By Fraser Stronach, 02 Jul 2019 Opinion

Electric vehicle drivetrains end piston engine opinion

Superior in performance metrics, refinement, efficiency, and simplicity, can EVs replace the traditional engine?

AFTER HIS initial test flight of the Messerschmitt Me 262 – the world’s first operational jet-powered fighter plane – Adolf Galland, Germany’s top World War II fighter pilot said: “It was though angels were pushing … no engine vibration … no lashing noise from the airscrew. It will guarantee us an unbelievable advantage in operations while the enemy adheres to the piston engine.”

Well it might seem like romanticising the occasion, and putting airscrews and enemy aside, the sentiment in those words sprung to mind when I got behind the wheel of the Jaguar I-Pace, a fully electric SUV with jet-like performance.

Compared to piston-engined vehicles, the I-Pace represents a whole new paradigm of performance, refinement, efficiency and simplicity. It’s like it has come from some parallel universe and demonstrates without doubt that the piston engine’s days are numbered.

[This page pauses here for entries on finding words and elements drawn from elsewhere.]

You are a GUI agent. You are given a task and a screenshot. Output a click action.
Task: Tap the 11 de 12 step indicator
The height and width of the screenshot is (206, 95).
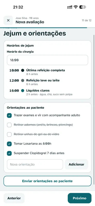click(86, 20)
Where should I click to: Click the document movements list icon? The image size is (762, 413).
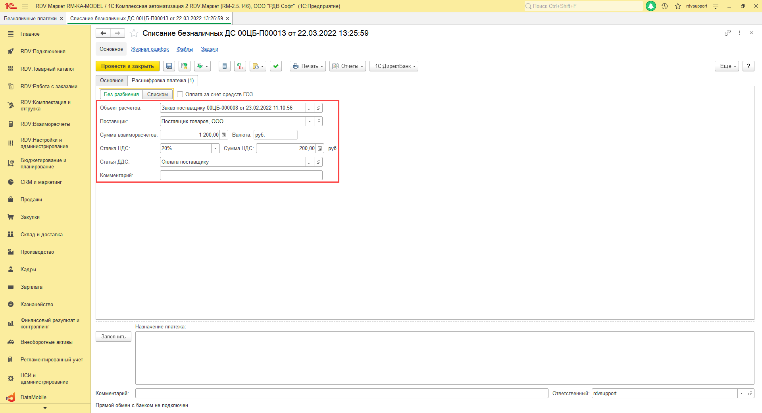point(225,66)
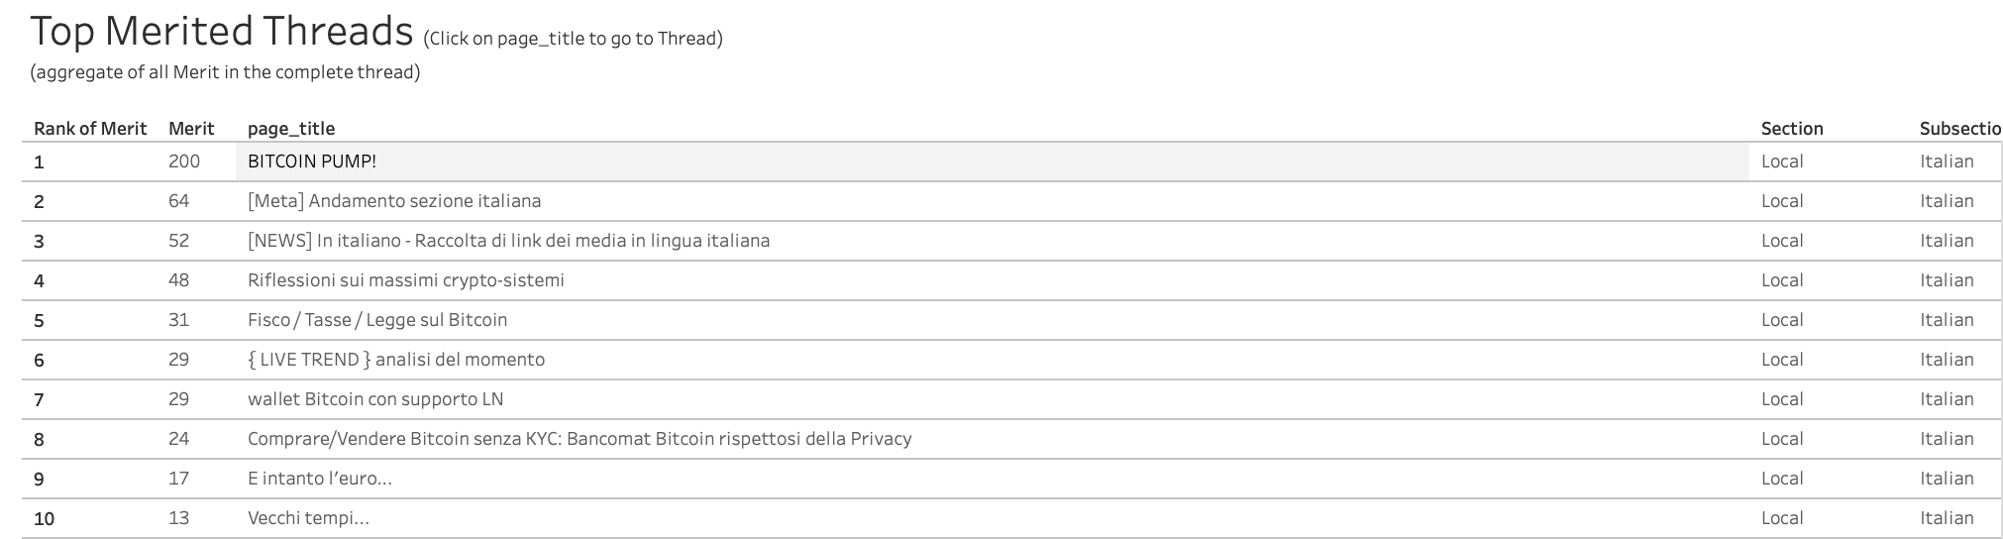The height and width of the screenshot is (539, 2003).
Task: Select Local section cell in BITCOIN PUMP! row
Action: pos(1782,162)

The I-Pace has two electric motors, one at either end integrated into the axles to provide all-wheel drive. Combined they produce 294kW and 696Nm, which is available from zero revs. Put the foot down and it’s like being shot out of a cannon. Despite its 2200kg, the I-Pace gets to 100km/h in 4.8 seconds and feels even faster to 60km/h. As such, it could be the ultimate street sleeper.

Not in a hurry? Then you’ll marvel at the I-Pace’s dead silent and vibration-free powertrain: no induction noise, no combustion noise and no exhaust noise. Plus it’s also turbine-smooth, given there is no reciprocal motion as there is with a piston engine to cause vibration.

The I-Pace’s electric motors offer such a wide spread of power, and with a near endless rpm limit to play with, they get away with a single-speed transmission, which is in stark contrast to piston engines that now run boxes with up to 10 gears.

This simplicity is reflected in the electric motors, as each only has one moving part, its rotor. Compare that to the moving parts in an internal-combustion engine with its crankshaft, sometimes with counter-rotating balance shafts, and then the pistons, con rods, camshafts, valves, injectors, pumps and turbos.

With sufficient production volume, an electric motor must be much cheaper to build than a piston engine. It’d be easier to service, too, with no engine oil, filters or spark plugs to change. Even the brakes shouldn’t need much service such is the strength of regenerative braking.

Set to the maximum regenerative braking, the I-Pace is close to a one-pedal driving experience with little or no need to apply the conventional wheel brakes. The less you use the wheel brakes, the more energy is recaptured for later use; so it’s the ideal driving technique to master anyway.

It isn’t perfect, though, with its shortfalls all linked to its electric motor that’s powered by a battery. This brings with it all the associated limitations of driving range (you’re doing well to get to 400km) and recharging, which can take a couple of days from a 240V 10A domestic outlet. Things get better (recharge overnight) with a 7kW fast charger installed in your garage or parking area for about $3K, which is pretty much a prerequisite for EV ownership.

Otherwise you’re relying on the thin spread of public chargers, which – although they range up to 50 or 100kW direct-current ‘superchargers’ – still don’t provide anything that vaguely resembles the convenience of refilling a petrol or diesel car. Perhaps hydrogen fuel cell-powered EVs are a better long-term bet, given hydrogen’s quick refilling times and better range. Time will tell.